» MATERIALS PROVIDED:
━━━━━━━━
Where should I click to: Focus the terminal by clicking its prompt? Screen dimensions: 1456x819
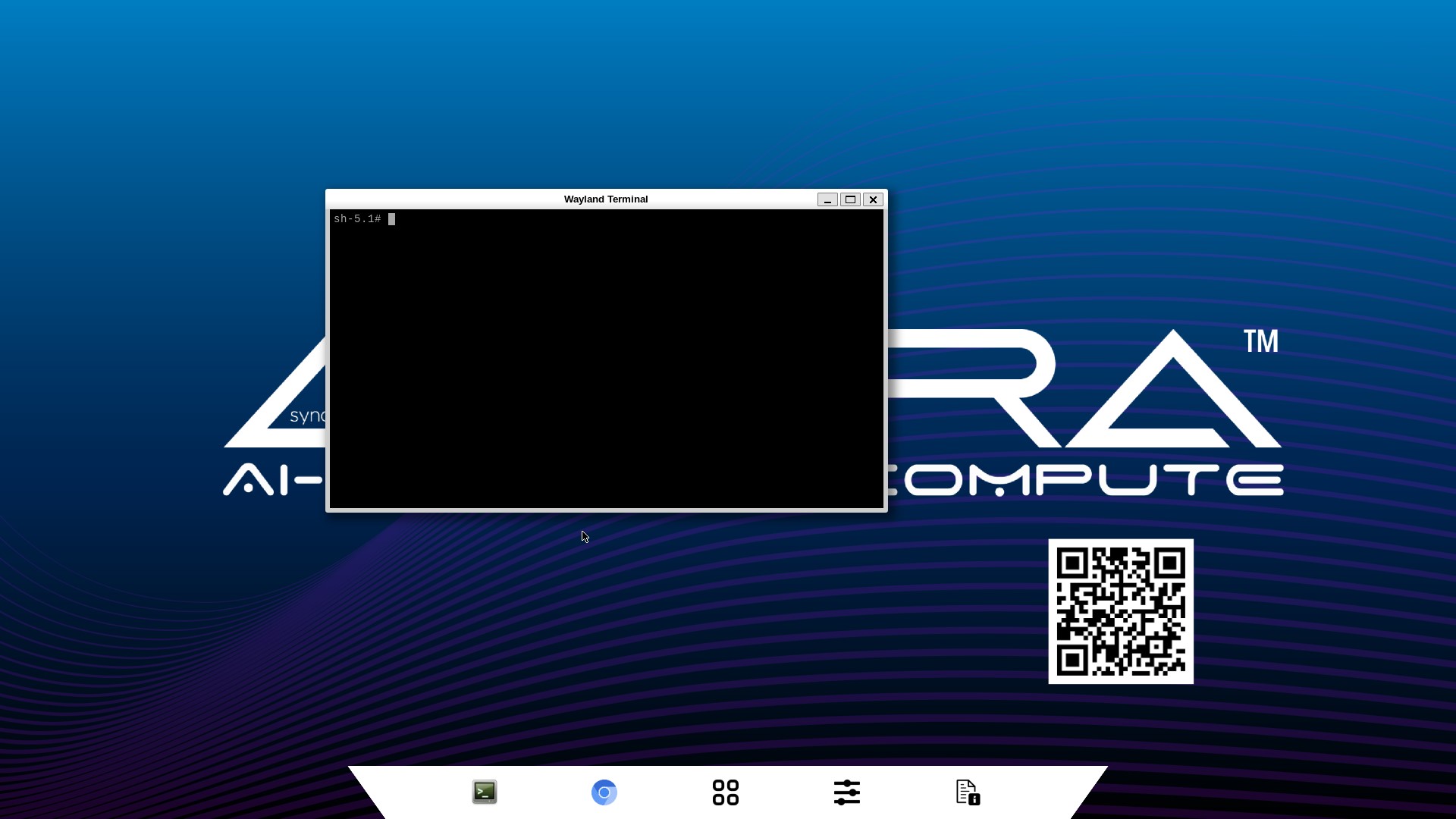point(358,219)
━━━━━━━━
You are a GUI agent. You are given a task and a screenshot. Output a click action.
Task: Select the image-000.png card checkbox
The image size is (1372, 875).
━━━━━━━━
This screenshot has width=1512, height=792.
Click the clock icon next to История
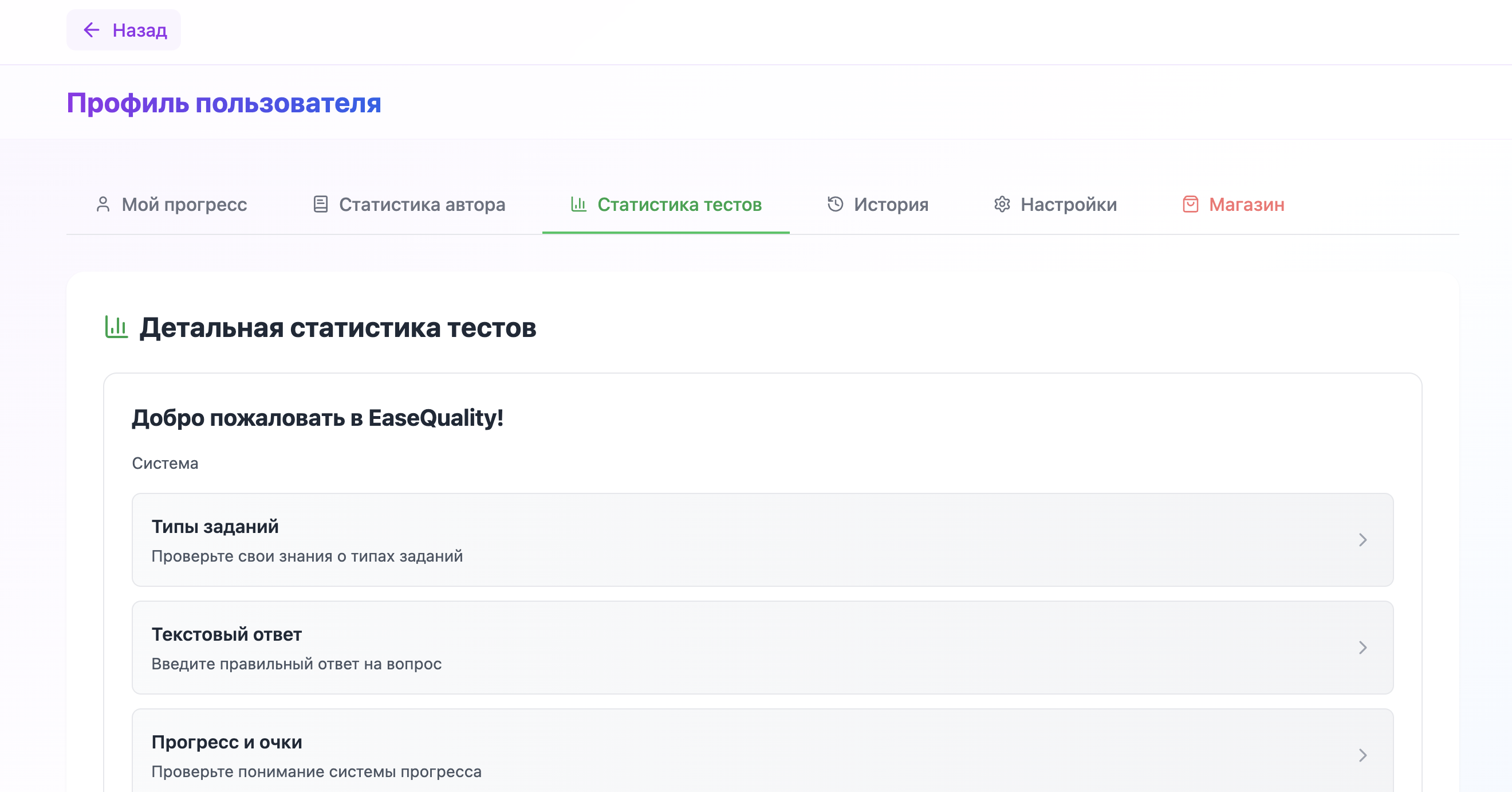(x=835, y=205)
━━━━━━━━
Search the records for the string "image", and copy every line that holds it.

» ANSWER FOR THIS EXERCISE:
Task: Select the image-000.png card checkbox
The image size is (1372, 875).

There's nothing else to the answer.